■ REQUIRED ACTION
Transcribe every record that appears below, exactly and in full.

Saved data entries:

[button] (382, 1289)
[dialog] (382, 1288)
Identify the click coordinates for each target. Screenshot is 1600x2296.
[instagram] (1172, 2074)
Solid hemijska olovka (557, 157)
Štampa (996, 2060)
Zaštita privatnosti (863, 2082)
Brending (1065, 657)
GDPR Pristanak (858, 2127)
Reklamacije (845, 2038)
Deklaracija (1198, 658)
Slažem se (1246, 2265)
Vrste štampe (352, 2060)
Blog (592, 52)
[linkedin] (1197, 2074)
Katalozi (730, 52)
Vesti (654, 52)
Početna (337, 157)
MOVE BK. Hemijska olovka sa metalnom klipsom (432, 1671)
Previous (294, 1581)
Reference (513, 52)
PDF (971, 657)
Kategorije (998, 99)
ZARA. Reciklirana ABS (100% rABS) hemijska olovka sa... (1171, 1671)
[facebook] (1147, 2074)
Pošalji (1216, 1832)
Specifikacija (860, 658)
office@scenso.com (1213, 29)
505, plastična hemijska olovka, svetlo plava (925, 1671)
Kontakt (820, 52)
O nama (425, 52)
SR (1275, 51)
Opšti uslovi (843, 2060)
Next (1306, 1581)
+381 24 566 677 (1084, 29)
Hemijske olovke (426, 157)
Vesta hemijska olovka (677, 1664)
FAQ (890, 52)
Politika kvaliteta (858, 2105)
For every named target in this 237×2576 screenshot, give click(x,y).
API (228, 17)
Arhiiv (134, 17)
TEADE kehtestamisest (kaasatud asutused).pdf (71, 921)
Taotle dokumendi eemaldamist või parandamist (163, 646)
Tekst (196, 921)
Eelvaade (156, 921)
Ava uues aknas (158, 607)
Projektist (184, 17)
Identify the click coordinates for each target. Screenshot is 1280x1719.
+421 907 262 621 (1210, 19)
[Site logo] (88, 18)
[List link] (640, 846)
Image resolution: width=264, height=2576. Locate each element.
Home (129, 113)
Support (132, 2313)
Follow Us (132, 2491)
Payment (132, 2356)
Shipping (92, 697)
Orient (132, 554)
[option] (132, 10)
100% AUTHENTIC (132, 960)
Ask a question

■ ANSWER BOX
[button] (382, 1289)
[dialog] (382, 1288)
Identify the click coordinates for each target. Screenshot is 1600x2296.
[instagram] (1172, 2074)
Solid hemijska olovka (557, 157)
Štampa (996, 2060)
Zaštita privatnosti (863, 2082)
Brending (1065, 657)
GDPR Pristanak (858, 2127)
Reklamacije (845, 2038)
Deklaracija (1198, 658)
Slažem se (1246, 2265)
Vrste štampe (352, 2060)
Blog (592, 52)
[linkedin] (1197, 2074)
Katalozi (730, 52)
Vesti (654, 52)
Početna (337, 157)
MOVE BK. Hemijska olovka sa metalnom klipsom (432, 1671)
Previous (294, 1581)
Reference (513, 52)
PDF (971, 657)
Kategorije (998, 99)
ZARA. Reciklirana ABS (100% rABS) hemijska olovka sa... (1171, 1671)
[facebook] (1147, 2074)
Pošalji (1216, 1832)
Specifikacija (860, 658)
office@scenso.com (1213, 29)
505, plastična hemijska olovka, svetlo plava (925, 1671)
Kontakt (820, 52)
O nama (425, 52)
SR (1275, 51)
Opšti uslovi (843, 2060)
Next (1306, 1581)
+381 24 566 677 (1084, 29)
Hemijske olovke (426, 157)
Vesta hemijska olovka (677, 1664)
FAQ (890, 52)
Politika kvaliteta (858, 2105)
For every named target in this 237×2576 screenshot, give click(x,y).
API (228, 17)
Arhiiv (134, 17)
TEADE kehtestamisest (kaasatud asutused).pdf (71, 921)
Taotle dokumendi eemaldamist või parandamist (163, 646)
Tekst (196, 921)
Eelvaade (156, 921)
Ava uues aknas (158, 607)
Projektist (184, 17)
Identify the click coordinates for each target. Screenshot is 1280x1719.
+421 907 262 621 (1210, 19)
[Site logo] (88, 18)
[List link] (640, 846)
Image resolution: width=264, height=2576. Locate each element.
Home (129, 113)
Support (132, 2313)
Follow Us (132, 2491)
Payment (132, 2356)
Shipping (92, 697)
Orient (132, 554)
[option] (132, 10)
100% AUTHENTIC (132, 960)
Ask a question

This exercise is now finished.